__Work order__.
The answer must consist of the records, repeated exactly.

Records from a data collection
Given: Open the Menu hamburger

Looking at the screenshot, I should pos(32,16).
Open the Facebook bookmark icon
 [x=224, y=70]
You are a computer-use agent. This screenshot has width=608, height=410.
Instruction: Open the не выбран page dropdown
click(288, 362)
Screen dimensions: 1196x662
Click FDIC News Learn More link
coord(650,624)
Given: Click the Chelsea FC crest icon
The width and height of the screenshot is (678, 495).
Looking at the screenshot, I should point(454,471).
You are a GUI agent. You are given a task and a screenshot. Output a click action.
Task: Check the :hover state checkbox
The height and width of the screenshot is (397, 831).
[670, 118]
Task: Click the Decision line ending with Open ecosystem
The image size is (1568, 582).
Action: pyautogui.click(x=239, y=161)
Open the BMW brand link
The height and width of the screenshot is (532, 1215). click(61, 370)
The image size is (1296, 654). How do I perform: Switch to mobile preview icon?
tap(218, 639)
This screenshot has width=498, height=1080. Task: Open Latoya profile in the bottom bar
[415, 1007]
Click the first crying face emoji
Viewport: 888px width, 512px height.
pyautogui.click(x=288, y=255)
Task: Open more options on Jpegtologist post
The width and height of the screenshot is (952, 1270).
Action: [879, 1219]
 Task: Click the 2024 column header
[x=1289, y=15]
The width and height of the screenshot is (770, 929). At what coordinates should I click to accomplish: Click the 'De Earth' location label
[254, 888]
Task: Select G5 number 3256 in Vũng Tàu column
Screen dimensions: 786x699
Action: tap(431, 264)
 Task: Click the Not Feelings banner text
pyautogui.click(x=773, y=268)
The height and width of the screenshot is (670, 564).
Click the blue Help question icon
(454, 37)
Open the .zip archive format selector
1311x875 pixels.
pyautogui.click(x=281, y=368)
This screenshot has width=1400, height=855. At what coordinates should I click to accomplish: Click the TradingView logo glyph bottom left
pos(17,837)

__The answer__.
Given: Open the Menu hamburger

Looking at the screenshot, I should pos(32,16).
Open the Facebook bookmark icon
 [x=224, y=70]
You are a computer-use agent. This screenshot has width=608, height=410.
Instruction: Open the не выбран page dropdown
click(288, 362)
Screen dimensions: 1196x662
Click FDIC News Learn More link
coord(650,624)
Given: Click the Chelsea FC crest icon
The width and height of the screenshot is (678, 495).
Looking at the screenshot, I should point(454,471).
You are a GUI agent. You are given a task and a screenshot. Output a click action.
Task: Check the :hover state checkbox
The height and width of the screenshot is (397, 831).
[670, 118]
Task: Click the Decision line ending with Open ecosystem
The image size is (1568, 582).
Action: pyautogui.click(x=239, y=161)
Open the BMW brand link
The height and width of the screenshot is (532, 1215). click(61, 370)
The image size is (1296, 654). How do I perform: Switch to mobile preview icon?
tap(218, 639)
This screenshot has width=498, height=1080. Task: Open Latoya profile in the bottom bar
[415, 1007]
Click the first crying face emoji
Viewport: 888px width, 512px height.
pyautogui.click(x=288, y=255)
Task: Open more options on Jpegtologist post
The width and height of the screenshot is (952, 1270).
Action: [879, 1219]
 Task: Click the 2024 column header
[x=1289, y=15]
The width and height of the screenshot is (770, 929). At what coordinates should I click to accomplish: Click the 'De Earth' location label
[254, 888]
Task: Select G5 number 3256 in Vũng Tàu column
Screen dimensions: 786x699
Action: tap(431, 264)
 Task: Click the Not Feelings banner text
pyautogui.click(x=773, y=268)
The height and width of the screenshot is (670, 564).
Click the blue Help question icon
(454, 37)
Open the .zip archive format selector
1311x875 pixels.
pyautogui.click(x=281, y=368)
This screenshot has width=1400, height=855. At what coordinates should I click to accomplish: Click the TradingView logo glyph bottom left
pos(17,837)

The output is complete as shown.